Run defense will remain concern against No. 1 USC

Coming off a 28-0 loss Saturday at No. 10 California, the Arizona football team has little time to lick its wounds before its road matchup this weekend against top-ranked Southern California.

Arizona head coach Mike Stoops said in his weekly press conference yesterday that the Wildcats will focus this week on the errors that cost the team in Berkeley, Calif., and could bury it against a USC team that, behind golden-boy quarterback Matt Leinart, overcame a 21-3 halftime deficit Saturday to beat No. 17 ASU 38-28.

"When you go back and really analyze some of our mistakes ... we didn't get things executed very well," Stoops said. "We didn't play well, didn't coach well enough."

Given the "frustration and disappointment" of Saturday's loss, Stoops said his team has plenty to build on heading into Memorial Coliseum, particularly on the defensive end.

"We did some very good things (defensively)," he said. "You take out four plays, (and) we pretty much eliminate everything they do. Being on the field 35 minutes, we just did exceptionally well. "

Stoops said senior safety Darrell Brooks, who finished with a game-high 10 tackles, and senior defensive end Copeland Bryan, who returned from injury, were "tremendous."

Bryan went down with an ankle injury on the second play of Arizona's Sept. 2 loss at Utah, but made three sacks against Cal and forced a fumble from the Golden Bears' star tailback, Marshawn Lynch.

"You can see what Copeland brings to our table," Stoops said. "(The three sacks) say a lot about what kind of player he is."

Arizona held Cal to 331 yards of total offense, including 194 yards rushing, 67 fewer than the Bears' Pacific 10 Conference-leading average coming into last week.

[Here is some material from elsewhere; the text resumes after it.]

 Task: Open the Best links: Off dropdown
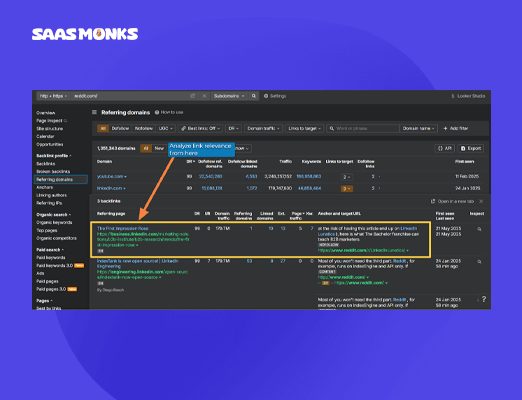pos(201,128)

Still, Cal was able to engineer scoring drives thanks to a few big-yardage plays, including a 50-yard run by tailback Justin Forsett that set up a 1-yard touchdown run for quarterback Joe Ayoob in the second quarter. Ayoob scrambled before completing a 39-yard touchdown pass in the third quarter.

"The long pass is just a mental error, a guy losing track," Stoops said. "We've got them stopped on third-and-10, they throw a Hail Mary, and we inexcusably lose the guy."

Those big plays could be a concern for Arizona against a USC team that rattled off a staggering 373 yards rushing against ASU.

"(USC) will probably try to pound the ball against us, because that's what we've been giving up, and we've got to work on that," said sophomore cornerback Antoine Cason. "We've got to keep our heads up and just keep playing."

The Wildcats were successful in limiting Heisman Trophy candidate Reggie Bush's production a year ago, holding the star tailback to 45 yards on 12 carries.

"We came out and we weren't intimidated," Cason said of last November's encounter with USC. "We played the way we were coached to play, but we just didn't have the depth last year we have now."

Arizona led USC at halftime, the only team to do so against the Trojans last year, before succumbing to the eventual national champions 49-9.

The Wildcats will again have to contain Bush and also deal with fellow running back LenDale White, who racked up 118 yards and three touchdowns rushing against Arizona in 2004.

White is a player USC head coach Pete Carroll called a "classic tailback" in a phone interview yesterday.

Leinart, the 2004 Heisman Trophy winner, accrued 280 yards passing and three touchdowns in last season's matchup.

Cason said the Arizona secondary "welcomes the challenge" of trying to shut down the Trojan passing attack.